They won the first seven African championships, and through their first 20 years lost only five games to African competition: 12 December 2002 to Ghana in Warri, 3 June 2007 at Algeria, 12 August 2007 to Ghana in an Olympic qualifier, 25 November 2008 at Equatorial Guinea in the semis of the 2008 Women's African Football Championship and May 2011 at Ghana in an All Africa Games qualification match.

The Super Falcons have been able to dominate beyond Africa in such arenas as the FIFA Women's World Cup or the Olympic Games however. The team has been to every World Cup since 1991, but managed just once to finish in the top two. In 2003, the Super Falcons turned out to be the biggest disappointment of the first round, failing to score a single goal and losing all three Group A matches. They did little better in 2007, drawing only one of their Group B matches. However, they faced the group of death in both 2003 and 2007, grouped both times with rising Asian power North Korea, traditional European power Sweden, and a historic women's superpower in the USA.

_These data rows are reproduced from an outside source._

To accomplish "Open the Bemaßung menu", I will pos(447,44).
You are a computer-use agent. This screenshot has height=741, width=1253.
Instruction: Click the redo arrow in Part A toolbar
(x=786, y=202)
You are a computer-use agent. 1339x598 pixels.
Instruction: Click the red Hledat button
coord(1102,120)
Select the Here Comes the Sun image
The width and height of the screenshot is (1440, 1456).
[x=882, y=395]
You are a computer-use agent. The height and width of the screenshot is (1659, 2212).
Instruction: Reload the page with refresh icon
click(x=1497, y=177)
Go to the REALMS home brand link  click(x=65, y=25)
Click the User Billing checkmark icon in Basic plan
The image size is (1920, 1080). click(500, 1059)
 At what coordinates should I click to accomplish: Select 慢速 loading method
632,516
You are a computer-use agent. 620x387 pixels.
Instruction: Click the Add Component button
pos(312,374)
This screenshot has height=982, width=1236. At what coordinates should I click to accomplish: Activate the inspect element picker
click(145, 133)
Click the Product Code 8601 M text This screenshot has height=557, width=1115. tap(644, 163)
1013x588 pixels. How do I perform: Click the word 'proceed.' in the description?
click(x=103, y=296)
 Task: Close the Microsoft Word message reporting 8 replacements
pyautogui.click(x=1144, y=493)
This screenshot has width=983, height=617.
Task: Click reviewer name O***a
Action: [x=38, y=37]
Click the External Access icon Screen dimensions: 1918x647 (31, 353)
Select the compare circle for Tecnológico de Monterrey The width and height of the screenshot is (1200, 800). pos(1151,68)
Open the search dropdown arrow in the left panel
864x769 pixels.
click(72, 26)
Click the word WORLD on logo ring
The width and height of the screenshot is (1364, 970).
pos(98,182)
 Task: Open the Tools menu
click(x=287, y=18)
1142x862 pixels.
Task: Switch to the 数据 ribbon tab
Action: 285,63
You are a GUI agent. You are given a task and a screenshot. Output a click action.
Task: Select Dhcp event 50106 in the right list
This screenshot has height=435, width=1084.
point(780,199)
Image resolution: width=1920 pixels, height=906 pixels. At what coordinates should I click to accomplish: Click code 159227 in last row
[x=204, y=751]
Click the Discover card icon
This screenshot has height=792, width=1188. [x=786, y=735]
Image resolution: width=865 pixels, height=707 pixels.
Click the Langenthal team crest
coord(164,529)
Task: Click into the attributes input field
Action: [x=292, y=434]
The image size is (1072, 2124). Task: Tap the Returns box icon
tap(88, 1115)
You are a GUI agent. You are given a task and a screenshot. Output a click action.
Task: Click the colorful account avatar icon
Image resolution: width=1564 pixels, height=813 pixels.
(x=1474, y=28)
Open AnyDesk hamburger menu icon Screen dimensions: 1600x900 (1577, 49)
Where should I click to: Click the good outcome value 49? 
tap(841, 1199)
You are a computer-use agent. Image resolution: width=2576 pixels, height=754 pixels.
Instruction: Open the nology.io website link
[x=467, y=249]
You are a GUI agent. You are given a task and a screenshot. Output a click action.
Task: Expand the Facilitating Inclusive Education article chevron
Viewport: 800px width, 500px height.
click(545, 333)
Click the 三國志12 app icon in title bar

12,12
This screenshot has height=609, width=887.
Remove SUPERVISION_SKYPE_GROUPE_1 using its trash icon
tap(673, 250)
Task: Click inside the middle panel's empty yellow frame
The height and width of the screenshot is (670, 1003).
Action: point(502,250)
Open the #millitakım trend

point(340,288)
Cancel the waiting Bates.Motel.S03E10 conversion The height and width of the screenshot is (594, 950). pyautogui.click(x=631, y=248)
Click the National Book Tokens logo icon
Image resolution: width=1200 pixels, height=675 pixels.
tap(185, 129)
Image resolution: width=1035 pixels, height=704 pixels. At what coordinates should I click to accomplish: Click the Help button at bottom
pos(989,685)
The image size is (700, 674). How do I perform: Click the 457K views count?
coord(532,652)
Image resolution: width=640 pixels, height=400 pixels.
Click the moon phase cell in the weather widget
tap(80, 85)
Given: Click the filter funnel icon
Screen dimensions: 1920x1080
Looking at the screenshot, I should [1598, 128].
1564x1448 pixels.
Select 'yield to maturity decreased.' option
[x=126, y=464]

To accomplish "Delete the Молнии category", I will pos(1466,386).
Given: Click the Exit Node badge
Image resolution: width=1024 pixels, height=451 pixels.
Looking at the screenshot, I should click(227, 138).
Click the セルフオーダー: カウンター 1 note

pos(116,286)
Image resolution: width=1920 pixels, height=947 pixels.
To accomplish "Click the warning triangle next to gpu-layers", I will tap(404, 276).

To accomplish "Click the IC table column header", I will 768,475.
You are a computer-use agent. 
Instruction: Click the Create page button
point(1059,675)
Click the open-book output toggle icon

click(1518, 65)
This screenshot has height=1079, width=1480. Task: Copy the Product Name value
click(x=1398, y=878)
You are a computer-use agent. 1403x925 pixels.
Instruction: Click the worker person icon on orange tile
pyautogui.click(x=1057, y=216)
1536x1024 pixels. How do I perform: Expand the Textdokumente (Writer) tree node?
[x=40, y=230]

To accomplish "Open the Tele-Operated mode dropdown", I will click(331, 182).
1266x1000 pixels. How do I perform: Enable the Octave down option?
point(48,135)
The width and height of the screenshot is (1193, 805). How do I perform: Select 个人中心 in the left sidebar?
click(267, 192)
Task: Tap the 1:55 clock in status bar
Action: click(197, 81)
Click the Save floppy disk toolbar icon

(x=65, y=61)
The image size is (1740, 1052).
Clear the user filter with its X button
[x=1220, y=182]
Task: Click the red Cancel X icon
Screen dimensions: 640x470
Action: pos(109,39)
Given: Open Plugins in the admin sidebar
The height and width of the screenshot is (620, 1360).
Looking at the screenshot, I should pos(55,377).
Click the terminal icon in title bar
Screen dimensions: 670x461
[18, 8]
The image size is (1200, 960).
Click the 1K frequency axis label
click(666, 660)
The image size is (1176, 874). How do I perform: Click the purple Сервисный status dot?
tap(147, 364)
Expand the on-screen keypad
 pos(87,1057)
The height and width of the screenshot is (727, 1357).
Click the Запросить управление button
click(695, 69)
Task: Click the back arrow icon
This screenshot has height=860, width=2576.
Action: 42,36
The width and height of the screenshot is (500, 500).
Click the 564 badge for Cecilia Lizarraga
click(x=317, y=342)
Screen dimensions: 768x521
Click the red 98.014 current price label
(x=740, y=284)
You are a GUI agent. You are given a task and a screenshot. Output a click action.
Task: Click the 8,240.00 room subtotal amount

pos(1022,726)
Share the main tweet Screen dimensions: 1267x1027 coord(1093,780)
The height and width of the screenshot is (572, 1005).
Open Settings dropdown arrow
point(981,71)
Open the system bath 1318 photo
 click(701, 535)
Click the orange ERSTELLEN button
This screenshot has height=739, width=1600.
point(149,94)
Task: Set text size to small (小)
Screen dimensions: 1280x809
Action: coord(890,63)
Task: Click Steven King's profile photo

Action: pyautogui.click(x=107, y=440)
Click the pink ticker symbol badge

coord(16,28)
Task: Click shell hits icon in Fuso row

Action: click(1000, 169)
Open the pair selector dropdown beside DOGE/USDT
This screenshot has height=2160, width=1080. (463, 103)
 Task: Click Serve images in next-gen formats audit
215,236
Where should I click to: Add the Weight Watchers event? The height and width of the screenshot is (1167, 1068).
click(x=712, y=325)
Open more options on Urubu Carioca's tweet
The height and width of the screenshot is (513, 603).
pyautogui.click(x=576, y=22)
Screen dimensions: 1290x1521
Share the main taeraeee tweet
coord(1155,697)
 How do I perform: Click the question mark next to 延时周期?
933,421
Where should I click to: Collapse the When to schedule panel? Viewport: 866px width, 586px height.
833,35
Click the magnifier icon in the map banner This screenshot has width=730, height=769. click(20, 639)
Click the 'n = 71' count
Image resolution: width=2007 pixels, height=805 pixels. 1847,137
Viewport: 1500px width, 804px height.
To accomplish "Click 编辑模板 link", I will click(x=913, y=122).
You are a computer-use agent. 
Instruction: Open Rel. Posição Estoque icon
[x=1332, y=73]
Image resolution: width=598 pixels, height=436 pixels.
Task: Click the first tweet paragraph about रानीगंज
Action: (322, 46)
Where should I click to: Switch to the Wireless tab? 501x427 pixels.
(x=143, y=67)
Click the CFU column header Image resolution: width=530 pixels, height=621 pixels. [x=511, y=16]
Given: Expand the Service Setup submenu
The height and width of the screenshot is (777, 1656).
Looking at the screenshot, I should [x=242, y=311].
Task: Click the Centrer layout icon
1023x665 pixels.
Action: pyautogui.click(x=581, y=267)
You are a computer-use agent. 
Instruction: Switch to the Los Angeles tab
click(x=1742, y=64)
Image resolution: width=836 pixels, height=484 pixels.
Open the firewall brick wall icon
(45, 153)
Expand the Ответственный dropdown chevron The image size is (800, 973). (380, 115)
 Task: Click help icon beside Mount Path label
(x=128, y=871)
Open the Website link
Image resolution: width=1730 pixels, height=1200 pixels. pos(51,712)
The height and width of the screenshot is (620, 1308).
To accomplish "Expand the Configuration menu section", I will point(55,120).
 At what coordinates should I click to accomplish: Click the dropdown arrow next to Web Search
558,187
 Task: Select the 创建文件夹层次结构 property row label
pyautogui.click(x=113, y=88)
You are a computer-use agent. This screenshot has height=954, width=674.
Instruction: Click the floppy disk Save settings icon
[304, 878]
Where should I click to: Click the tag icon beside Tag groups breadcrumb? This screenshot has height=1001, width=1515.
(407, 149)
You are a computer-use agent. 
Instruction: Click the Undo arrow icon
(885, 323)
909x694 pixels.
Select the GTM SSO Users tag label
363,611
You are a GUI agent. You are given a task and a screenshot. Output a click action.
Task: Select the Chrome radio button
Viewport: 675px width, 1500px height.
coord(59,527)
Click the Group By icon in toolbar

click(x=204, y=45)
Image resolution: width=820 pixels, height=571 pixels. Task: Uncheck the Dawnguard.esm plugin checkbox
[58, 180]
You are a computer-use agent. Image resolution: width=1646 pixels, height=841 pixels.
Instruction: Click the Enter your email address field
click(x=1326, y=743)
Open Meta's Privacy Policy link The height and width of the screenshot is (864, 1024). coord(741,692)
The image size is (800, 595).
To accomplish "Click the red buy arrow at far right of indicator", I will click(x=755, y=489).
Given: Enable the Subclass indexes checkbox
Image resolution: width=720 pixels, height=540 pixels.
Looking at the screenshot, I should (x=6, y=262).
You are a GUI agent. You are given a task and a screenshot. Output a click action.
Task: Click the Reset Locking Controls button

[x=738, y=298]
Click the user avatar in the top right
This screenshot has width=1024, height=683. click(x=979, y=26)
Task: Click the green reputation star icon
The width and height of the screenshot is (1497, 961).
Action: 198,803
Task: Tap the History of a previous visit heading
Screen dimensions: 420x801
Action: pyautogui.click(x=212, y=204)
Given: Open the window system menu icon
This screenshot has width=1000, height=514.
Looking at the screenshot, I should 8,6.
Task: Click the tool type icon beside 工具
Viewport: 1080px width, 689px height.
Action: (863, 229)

Nigeria hosted the African women's championship finals for the third time in 2001 which were then canceled due to a severe outbreak of gang induced violence within the Nigerian area, replacing Gabon, which was initially granted the right to host but later pulled out citing financial difficulties, and won it for the seventh time in a row. Nigeria's Super Falcons and Ghana's Black Queens represented Africa in China for the 2007 FIFA Women's World Cup.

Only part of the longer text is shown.